Another object of the present invention is to provide a novel dredging 
apparatus having an excellent performance to be used in said novel method. 
According to one feature of the present invention, there is provided a 
method for dredging, in which a pair of spuds provided on the respective 
end of the stern of a dredger are alternately driven into the bottom of a 
body of water, and while swinging a ladder projecting from the bow portion 
of the dredger jointly with the hull about the spud driven into the 
bottom, dredging is effected through a suction port member that is mounted 
at the extreme end portion of said ladder so as to be movable in the back 
and forth directions; characterized in that said dredging is effected by 
repeating the operations each consisting of the steps of at first dredging 
while said suction port member is successively retracted from the foremost 
position of its stroke to the rearmost position as said ladder is swinging 
from one side towards the other side about the spud on said the other 
side, then driving the spud on said one side into the bottom and 
retracting the spud on said the other side, advancing said suction port 
member to the middle position in its stroke, thereafter dredging as said 
ladder is swinging towards said one side, then advancing said suction port 
member to the foremost position of its stroke, and thereafter again 
dredging as said ladder is swinging from said one side towards said the 
other side. 
According to another feature of the present invention, there is provided a 
dredging apparatus to be used in the above-described method, characterized 
in that said apparatus comprises a ladder projecting from the bow portion 
of a hull so that it be freely inclined up and down, a movable frame 
supported on the extreme end portion of the ladder so as to be rotatable 
about a horizontal lateral axis, and a suction port member for dredging 
held on said movable frame so as to be movable in the back and forth 
directions, and that said suction port member is mounted on a truck that 
is movable in the back and forth directions within said movable frame. 

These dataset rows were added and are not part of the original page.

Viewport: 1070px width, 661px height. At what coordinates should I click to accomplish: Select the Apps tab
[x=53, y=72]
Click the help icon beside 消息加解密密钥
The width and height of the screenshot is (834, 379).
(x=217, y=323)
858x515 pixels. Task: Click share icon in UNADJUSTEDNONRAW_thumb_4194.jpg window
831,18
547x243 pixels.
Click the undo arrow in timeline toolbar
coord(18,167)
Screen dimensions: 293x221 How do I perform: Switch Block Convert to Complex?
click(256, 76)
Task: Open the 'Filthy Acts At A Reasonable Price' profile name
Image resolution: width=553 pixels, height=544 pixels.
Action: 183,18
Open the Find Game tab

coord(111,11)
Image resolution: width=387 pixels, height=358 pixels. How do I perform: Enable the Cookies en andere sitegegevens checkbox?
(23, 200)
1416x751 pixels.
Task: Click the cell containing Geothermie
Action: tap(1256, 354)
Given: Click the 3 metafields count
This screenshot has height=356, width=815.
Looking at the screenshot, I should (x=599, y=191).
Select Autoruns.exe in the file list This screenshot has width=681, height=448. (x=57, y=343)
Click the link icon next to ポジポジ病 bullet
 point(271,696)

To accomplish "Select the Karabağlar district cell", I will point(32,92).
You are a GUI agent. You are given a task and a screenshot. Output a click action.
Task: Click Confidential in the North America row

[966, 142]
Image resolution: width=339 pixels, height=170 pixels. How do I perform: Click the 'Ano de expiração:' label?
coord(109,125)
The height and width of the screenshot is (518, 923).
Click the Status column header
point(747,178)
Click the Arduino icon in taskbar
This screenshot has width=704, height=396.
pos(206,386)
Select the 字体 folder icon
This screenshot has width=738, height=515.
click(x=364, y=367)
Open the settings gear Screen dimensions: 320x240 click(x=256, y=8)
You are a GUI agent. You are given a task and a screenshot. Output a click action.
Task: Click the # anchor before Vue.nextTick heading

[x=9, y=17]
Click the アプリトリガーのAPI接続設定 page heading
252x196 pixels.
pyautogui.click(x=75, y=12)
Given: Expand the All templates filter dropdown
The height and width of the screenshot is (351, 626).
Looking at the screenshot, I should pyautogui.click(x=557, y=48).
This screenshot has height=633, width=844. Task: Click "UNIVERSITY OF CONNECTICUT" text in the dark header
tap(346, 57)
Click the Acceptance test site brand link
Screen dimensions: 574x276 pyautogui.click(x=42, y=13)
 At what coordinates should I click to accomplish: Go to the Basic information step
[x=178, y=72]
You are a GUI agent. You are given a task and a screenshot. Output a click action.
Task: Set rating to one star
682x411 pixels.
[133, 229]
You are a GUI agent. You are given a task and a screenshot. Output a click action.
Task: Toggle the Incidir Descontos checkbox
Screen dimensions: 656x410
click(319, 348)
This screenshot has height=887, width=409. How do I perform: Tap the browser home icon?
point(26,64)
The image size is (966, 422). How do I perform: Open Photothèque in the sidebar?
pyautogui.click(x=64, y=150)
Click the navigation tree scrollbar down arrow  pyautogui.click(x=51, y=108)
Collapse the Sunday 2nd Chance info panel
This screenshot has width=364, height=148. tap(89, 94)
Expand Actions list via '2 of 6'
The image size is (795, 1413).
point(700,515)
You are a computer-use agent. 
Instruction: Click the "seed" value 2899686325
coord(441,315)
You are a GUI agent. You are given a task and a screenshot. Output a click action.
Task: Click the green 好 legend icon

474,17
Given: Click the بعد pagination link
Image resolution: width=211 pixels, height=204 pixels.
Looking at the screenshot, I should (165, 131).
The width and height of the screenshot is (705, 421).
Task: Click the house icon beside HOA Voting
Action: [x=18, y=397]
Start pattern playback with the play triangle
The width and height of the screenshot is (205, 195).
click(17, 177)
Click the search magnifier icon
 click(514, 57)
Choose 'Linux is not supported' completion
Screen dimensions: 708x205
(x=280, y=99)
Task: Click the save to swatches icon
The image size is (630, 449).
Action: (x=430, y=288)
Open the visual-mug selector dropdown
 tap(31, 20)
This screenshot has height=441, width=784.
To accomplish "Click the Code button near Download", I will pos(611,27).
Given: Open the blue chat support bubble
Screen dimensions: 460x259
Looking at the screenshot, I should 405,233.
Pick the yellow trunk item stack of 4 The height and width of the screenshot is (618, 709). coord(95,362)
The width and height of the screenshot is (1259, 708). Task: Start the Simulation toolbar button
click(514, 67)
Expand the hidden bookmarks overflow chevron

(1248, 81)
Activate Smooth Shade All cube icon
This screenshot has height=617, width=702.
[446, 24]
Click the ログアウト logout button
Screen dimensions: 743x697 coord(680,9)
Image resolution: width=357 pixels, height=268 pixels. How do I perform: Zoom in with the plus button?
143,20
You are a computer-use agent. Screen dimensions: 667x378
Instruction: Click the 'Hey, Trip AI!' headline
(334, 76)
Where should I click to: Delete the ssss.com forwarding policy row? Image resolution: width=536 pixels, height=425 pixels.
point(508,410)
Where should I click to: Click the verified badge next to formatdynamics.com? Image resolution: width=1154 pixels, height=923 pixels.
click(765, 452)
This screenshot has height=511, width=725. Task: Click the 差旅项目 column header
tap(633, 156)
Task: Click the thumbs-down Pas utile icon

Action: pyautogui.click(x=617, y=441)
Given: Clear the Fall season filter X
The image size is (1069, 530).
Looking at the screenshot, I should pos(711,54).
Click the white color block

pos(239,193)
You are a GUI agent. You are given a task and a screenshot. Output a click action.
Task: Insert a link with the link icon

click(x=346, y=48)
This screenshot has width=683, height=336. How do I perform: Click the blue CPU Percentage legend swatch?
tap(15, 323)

According to still another feature of the present invention, the 
above-described dredging apparatus is modified in that said suction port 
member for dredging is pivotably mounted to the bottom end of a parallel 
link mechanism that is pivotably mounted on said movable frame so as to be 
rockable in the back and forth directions.

The dredging apparatus to be used in the method according to the present 
invention is principally characterized in that the suction port member U 
for mud and sludge which is provided at the extreme end of the ladder L 
shown in FIGS. 1 and 2 is movable in the bow-stern directions. 
A first preferred embodiment of the present invention is illustrated in 
FIGS. 5 and 6, in which a movable frame K is hinged to the extreme end 
portion of a ladder L by a shaft 3 and bearings 4, so that the movable 
frame K is rotatable about this shaft 3. On the movable frame K is 
provided a traveling truck 5 which is movable in the bow-stern directions, 
and to this travelling truck 5 is fixedly secured a suction port member U 
for mud and sludge by means of a coupling member 6. 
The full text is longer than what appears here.